### WHAT IS BEING ASKED
Rewrite the data from the line containing "How do I perform: Click" down to the line containing "point(111,156)", changing "purple" to "orange" and leaving everything else as it is. Omit the pictures from your answer.

### INPUT
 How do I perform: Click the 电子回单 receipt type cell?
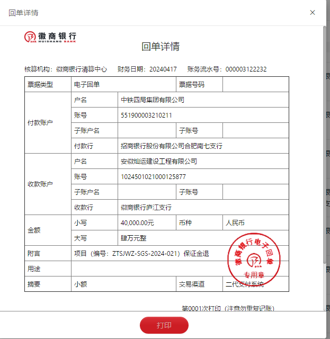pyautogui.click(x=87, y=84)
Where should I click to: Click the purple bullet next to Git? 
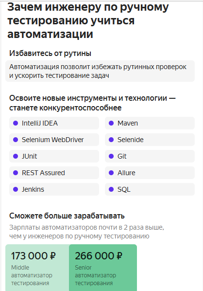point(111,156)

--

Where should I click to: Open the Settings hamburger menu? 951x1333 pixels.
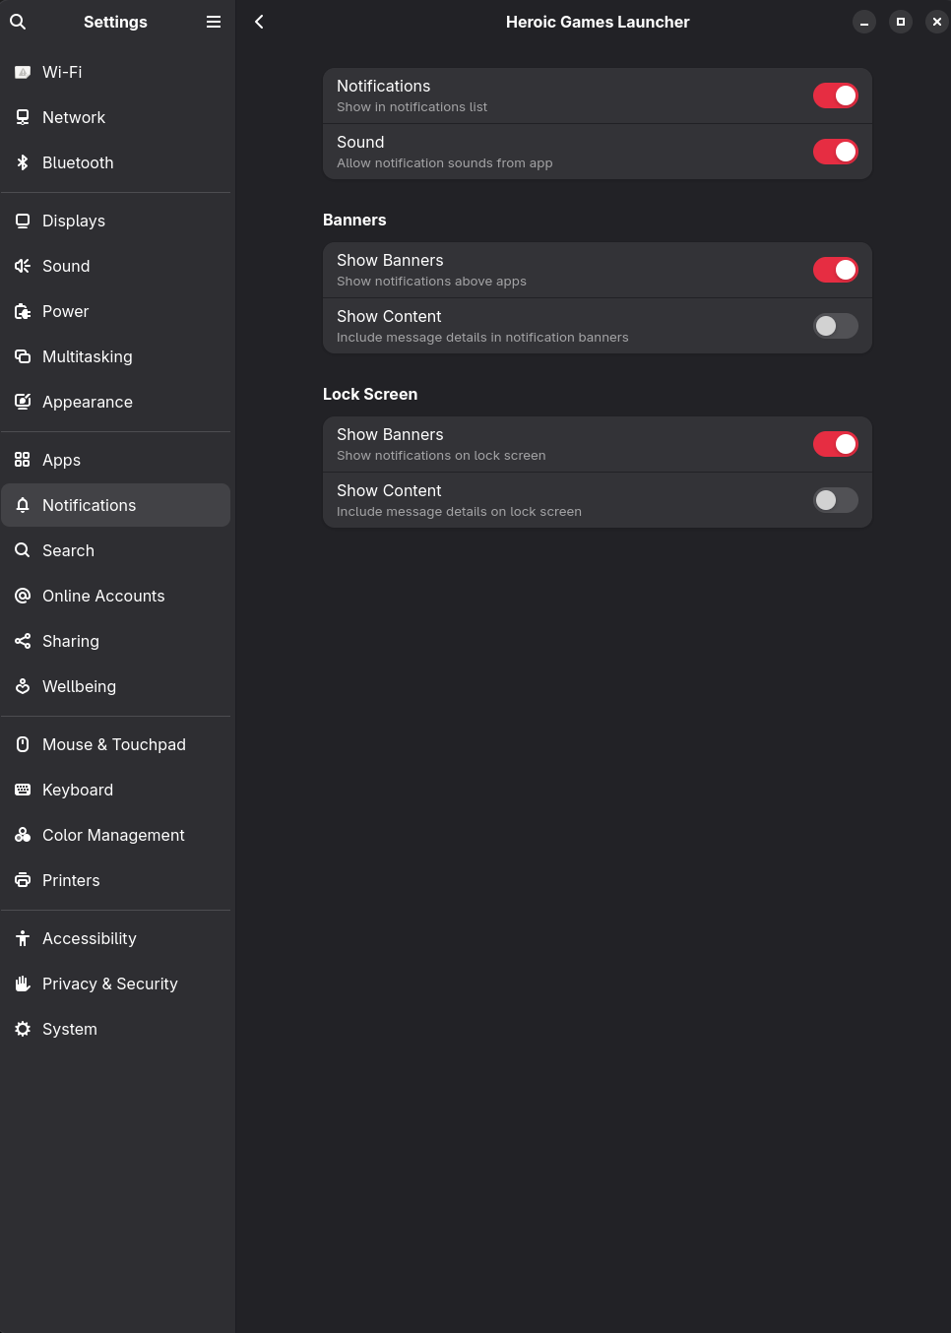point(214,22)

### SOLUTION
 How do I perform: Click the 电子回单 receipt type cell?
pyautogui.click(x=87, y=84)
Where should I click to: Click the orange bullet next to Git? 
point(111,156)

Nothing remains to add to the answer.